Tibby zuckte mit den Schultern. »Nicht so bald, schätze ich.«

»Aha.« Jeff griff nach dem Telefonhörer und tippte eine Nummer ein. »Hi, darling, I’m home

»Sie hat noch zu tun«, sagte er, als er kurze Zeit später auflegte. »Aber es wird nicht allzu spät.« Dabei grinste er, als wäre das ein Running Gag.

Es war bereits Viertel nach sieben. Ob Sharima oft so spät von der Arbeit nach Hause kam? Musste Tibby abends immer allein essen, wenn Jeff verreist war?

Sie briet die Kartoffeln und die Käsescheiben in der Pfanne an, wendete sie und gab dann die gedünsteten Brokkoliröschen dazu, alles ganz routiniert.

Wir aßen draußen in der Abendsonne. Der Brokkoli war knusprig, die Kartoffeln auch.

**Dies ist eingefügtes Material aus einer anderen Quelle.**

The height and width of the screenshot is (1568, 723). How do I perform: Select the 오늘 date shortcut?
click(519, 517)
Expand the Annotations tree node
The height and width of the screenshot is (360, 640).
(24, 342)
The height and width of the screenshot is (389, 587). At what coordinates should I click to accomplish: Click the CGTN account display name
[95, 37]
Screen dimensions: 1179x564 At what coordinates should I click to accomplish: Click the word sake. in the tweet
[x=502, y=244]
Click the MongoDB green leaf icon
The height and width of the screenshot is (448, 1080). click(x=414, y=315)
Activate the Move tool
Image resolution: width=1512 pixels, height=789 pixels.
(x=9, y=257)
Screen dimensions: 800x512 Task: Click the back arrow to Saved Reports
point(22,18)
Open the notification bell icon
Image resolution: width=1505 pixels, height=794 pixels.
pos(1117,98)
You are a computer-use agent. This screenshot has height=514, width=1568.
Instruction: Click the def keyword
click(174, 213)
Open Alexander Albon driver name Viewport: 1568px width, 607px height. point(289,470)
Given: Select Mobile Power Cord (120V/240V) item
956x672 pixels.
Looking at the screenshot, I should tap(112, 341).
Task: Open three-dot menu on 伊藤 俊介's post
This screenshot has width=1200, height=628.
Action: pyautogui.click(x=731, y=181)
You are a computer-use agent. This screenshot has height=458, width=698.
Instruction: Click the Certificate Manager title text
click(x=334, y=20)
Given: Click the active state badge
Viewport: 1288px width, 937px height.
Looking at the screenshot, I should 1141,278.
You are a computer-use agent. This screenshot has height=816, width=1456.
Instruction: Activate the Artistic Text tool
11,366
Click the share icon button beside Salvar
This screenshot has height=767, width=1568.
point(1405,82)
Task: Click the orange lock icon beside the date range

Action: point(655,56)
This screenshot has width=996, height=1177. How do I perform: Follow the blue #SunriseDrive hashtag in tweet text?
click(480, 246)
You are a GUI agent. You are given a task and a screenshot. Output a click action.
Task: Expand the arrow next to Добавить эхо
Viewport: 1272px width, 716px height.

Und der Käse war innen zergangen und hatte eine leckere Kruste.

Auf dem Dach sang eine Amsel, die Rosen glühten dunkelrot im Sonnenuntergang und die Hühner hatten sich, dicht aneinandergekauert, auf dem Fenstersims für die Nacht eingerichtet.

»Du wolltest doch noch die ganze Woche in Deutschland sein«, sagte Tibby nach dem Essen.

»Wollte ich, aber es gab Probleme mit dem Bus. Nicht weiter tragisch …« Jeff machte eine wegwerfende Handbewegung, aber Tibby ließ nicht locker.

»Was für Probleme?«

»Ich hab Gitarre gespielt, you know. Die kann ich im Bus einstöpseln. Und plötzlich gab’s ’nen Knall. Kurzschluss oder so. Jedenfalls brannten die Sicherungen durch.«

»Wie? Alle auf einmal? Was war denn sonst noch angeschlossen?«

»Nicht der Rede wert«, sagte Jeff ausweichend. »Irgendwas eben, keine Ahnung …«

»Aber so konntest du doch nicht fahren!«

»Stimmt. Erst ging gar nichts mehr, weder vor noch zurück, und ich kriegte einfach nicht raus, woran’s lag. Am Ende hab ich die Zündung kurzgeschlossen. So konnte ich fahren, aber frag nicht, wie. Ohne Licht, Blinker, Radio … Ich hab gebetet, dass es nicht regnet, denn die Scheibenwischer taten’s natürlich auch nicht mehr. Da dachte ich, ich fahr besser nach Hause und seh mir das Ganze in Ruhe an.«

»Mann, Paps, so was ist irre gefährlich!«

»Das kannst du laut sagen. War das ’ne Fahrt! Aber jetzt bin ich ja hier.«

»Und weiter?«

Jeff zuckte mit den Schultern. »We’ll have to fix it, I guess.«

»Wird das sehr teuer?«

»Ach was, ich schau die Tage mal bei Piet vorbei. Das ist der Typ mit der Werkstatt, du weißt schon.«

»Und dein Job? Die brauchen dich doch bei ihrer Tournee, oder?« Tibbys Stimme klang leicht schrill und auf ihrer Stirn erschien eine steile Sorgenfalte.

»Oh, well, die finden schon wen.«

»Aber dann verdienst du doch nichts!« Die Panik war ihr jetzt deutlich anzusehen.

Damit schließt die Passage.